I reached a make or break point one morning a week before Christmas, I had been hiding in my house all morning, wallowing in a bit of self-pity, when a little (evil, hateful) voice in my head (that’s not that weird I swear) asked me a question: You ridicule Batswana all the time for being slow, lazy and unmotivated, aren’t you kinda doing the same thing? Is there really nothing you could do to help anyone or is it easier to stay inside watching movies and baking bread?

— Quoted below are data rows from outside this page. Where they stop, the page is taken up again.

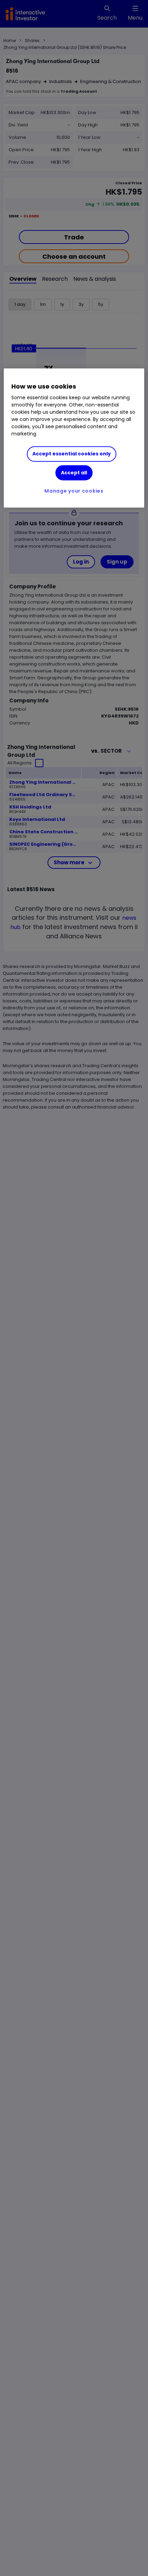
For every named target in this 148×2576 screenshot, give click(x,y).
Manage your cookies (73, 491)
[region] (74, 437)
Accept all (74, 472)
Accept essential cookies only (71, 453)
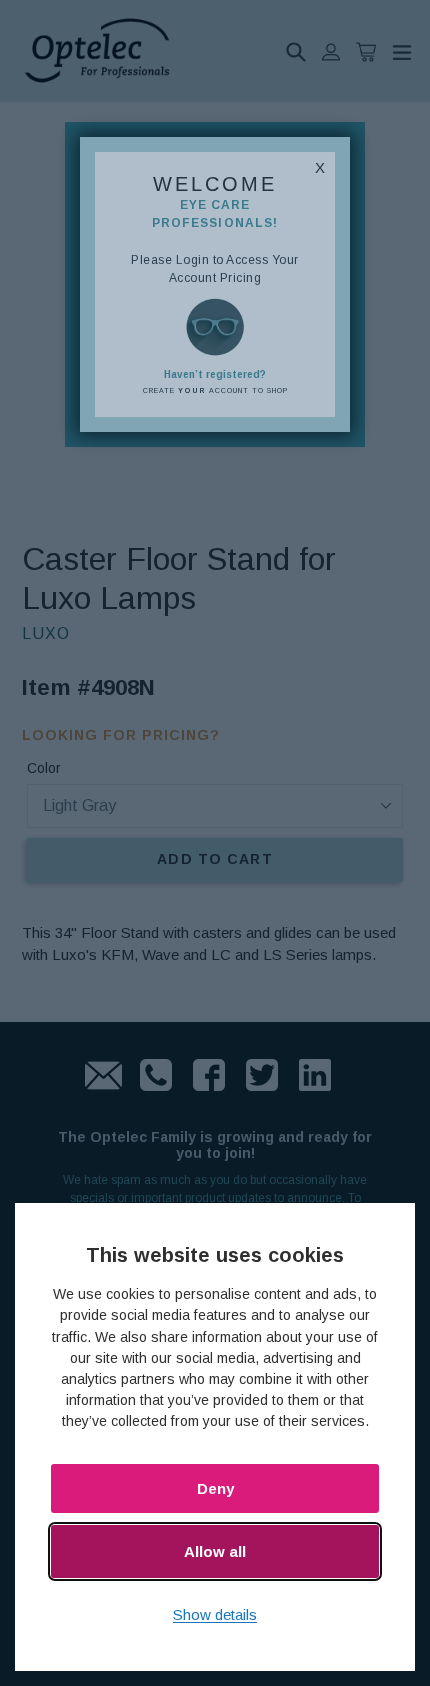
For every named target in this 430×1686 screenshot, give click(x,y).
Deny (215, 1488)
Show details (215, 1614)
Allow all (215, 1551)
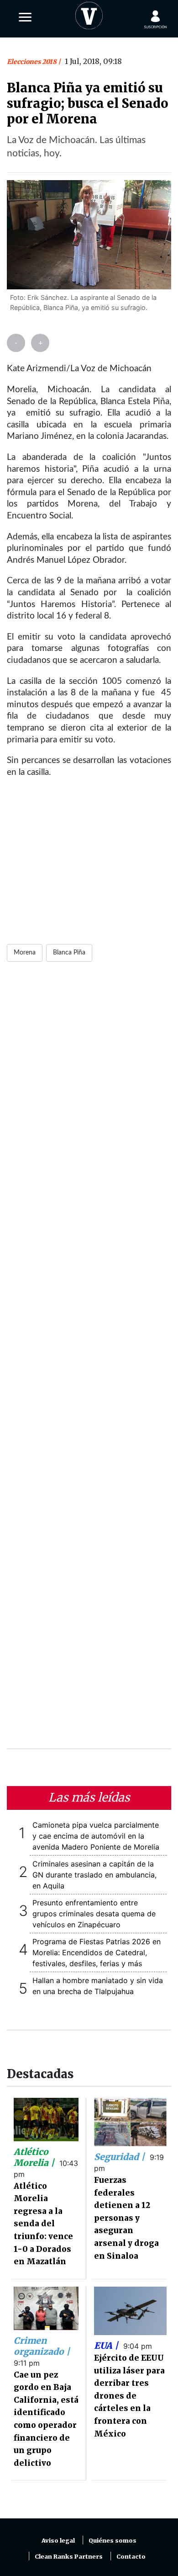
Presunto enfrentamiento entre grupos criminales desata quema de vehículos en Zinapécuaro (94, 1913)
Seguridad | (120, 2156)
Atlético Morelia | (35, 2157)
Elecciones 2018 (32, 62)
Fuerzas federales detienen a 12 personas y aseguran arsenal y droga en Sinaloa (126, 2218)
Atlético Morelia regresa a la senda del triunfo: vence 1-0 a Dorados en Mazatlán (43, 2224)
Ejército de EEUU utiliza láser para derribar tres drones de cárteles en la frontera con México (129, 2396)
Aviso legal (58, 2541)
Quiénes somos (112, 2541)
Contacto (131, 2557)
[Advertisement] (89, 1361)
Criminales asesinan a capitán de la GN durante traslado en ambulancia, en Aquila (94, 1874)
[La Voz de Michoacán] (89, 14)
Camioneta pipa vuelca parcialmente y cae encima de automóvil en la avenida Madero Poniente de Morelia (95, 1835)
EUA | (107, 2345)
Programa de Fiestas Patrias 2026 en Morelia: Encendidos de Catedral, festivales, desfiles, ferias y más (96, 1952)
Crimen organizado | (42, 2346)
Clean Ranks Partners (69, 2557)
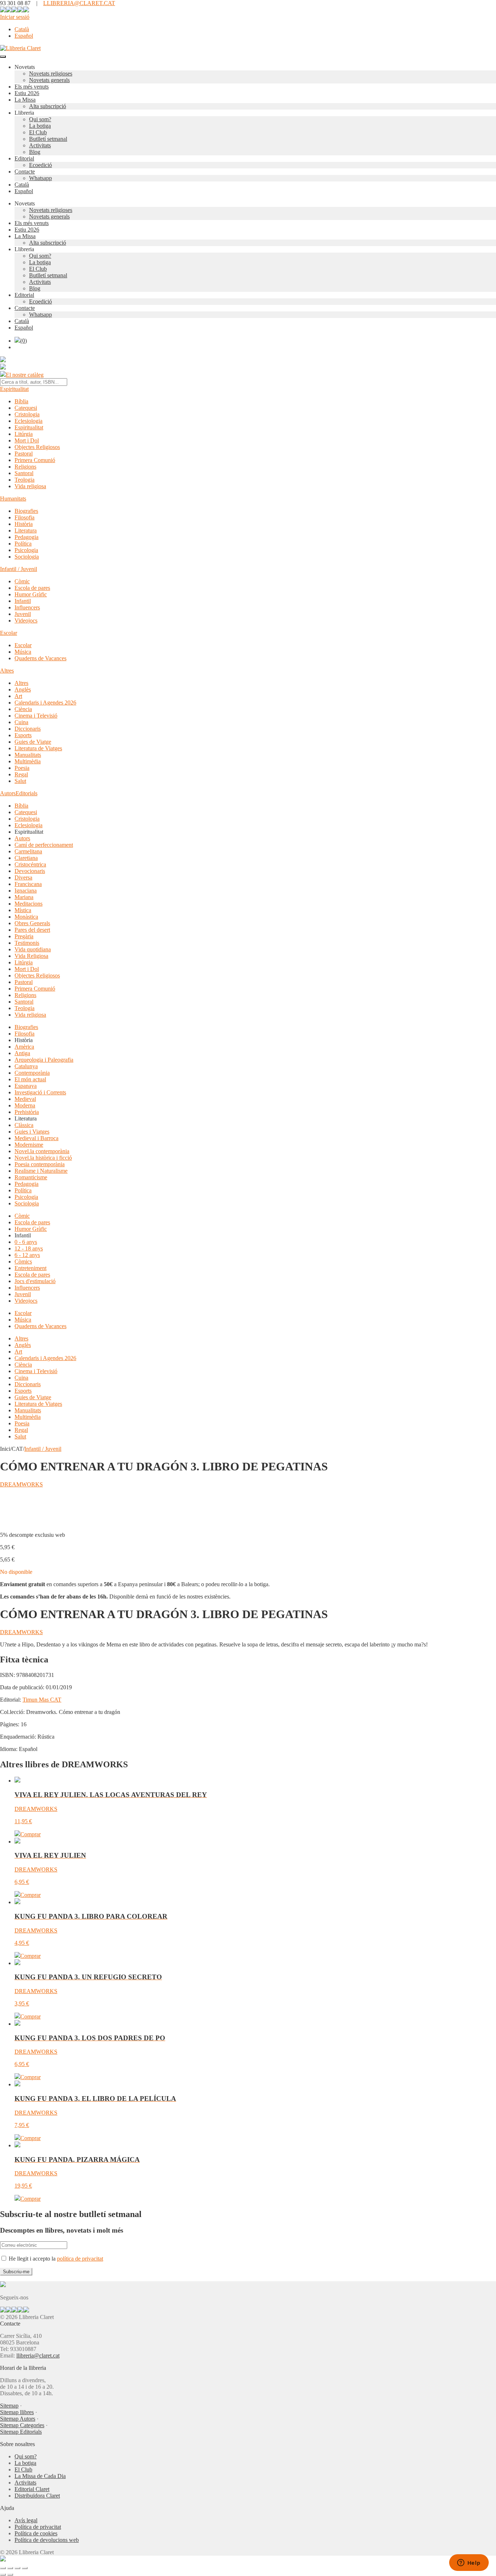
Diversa (23, 877)
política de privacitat (80, 2258)
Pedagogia (26, 537)
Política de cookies (36, 2533)
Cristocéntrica (30, 864)
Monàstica (26, 917)
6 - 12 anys (27, 1255)
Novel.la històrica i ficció (43, 1158)
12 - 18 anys (29, 1248)
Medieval (25, 1099)
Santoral (24, 473)
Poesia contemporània (40, 1164)
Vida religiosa (30, 486)
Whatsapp (40, 178)
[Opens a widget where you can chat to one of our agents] (469, 2563)
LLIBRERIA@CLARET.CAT (79, 3)
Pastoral (24, 453)
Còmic (22, 581)
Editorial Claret (32, 2489)
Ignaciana (26, 890)
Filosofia (24, 517)
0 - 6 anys (26, 1242)
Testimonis (27, 943)
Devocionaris (30, 871)
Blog (34, 152)
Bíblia (21, 401)
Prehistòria (27, 1112)
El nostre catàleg (25, 375)
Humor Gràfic (31, 594)
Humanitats (13, 498)
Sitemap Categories (22, 2425)
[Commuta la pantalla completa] (10, 2568)
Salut (20, 781)
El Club (38, 132)
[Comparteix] (17, 2568)
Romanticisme (31, 1177)
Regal (21, 774)
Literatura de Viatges (38, 748)
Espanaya (26, 1086)
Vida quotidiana (33, 949)
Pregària (24, 936)
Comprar (30, 1834)
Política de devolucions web (47, 2540)
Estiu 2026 (27, 93)
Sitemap (9, 2406)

In fact that voice sounded a lot like Mom when she’s playing the Devil’s Advocate in an argument, and you get super pissed cause you know she’s just a little bit (or a whole lotta bit) right. In this case that voice was spot on, I had been ignoring this little fact for a week at least.
So I laced up my shoes, pulled on my sunhat and walked through the sand to the clinic to see what could be done. The sun scorched my head, children ran to their fences to point at me and screamed “lekgoa, lekgoa, lekgoa” (that’s all they do, point and scream over and over), my shoes filled with hot sand, basically it was the worst. When I got to the clinic the had nurse scolded me for not coming before now, I ignored this and asked where I could help. She asked if I knew how to read a scale and draw graphs, I said, “yeah, maybe, I dunno, I guess so”. She sent me to the Child Welfare Clinic where all the children in the village from 1 month – 5 years old come once a month to be weighed and measured, then the family receives their food rations: cooking oil, bread, dried beans, and fortified bran porridge. So this is what I have been doing for the past three weeks, weighing babies, ya know what? It fuckin rules. The babies are really cute when we put them in the scale (it’s similar to a baby swing), I feel like I’m really doing good when I track their growth & nutrition, then I get to do my favorite thing: giving that mother, who has no money at all, food for her family.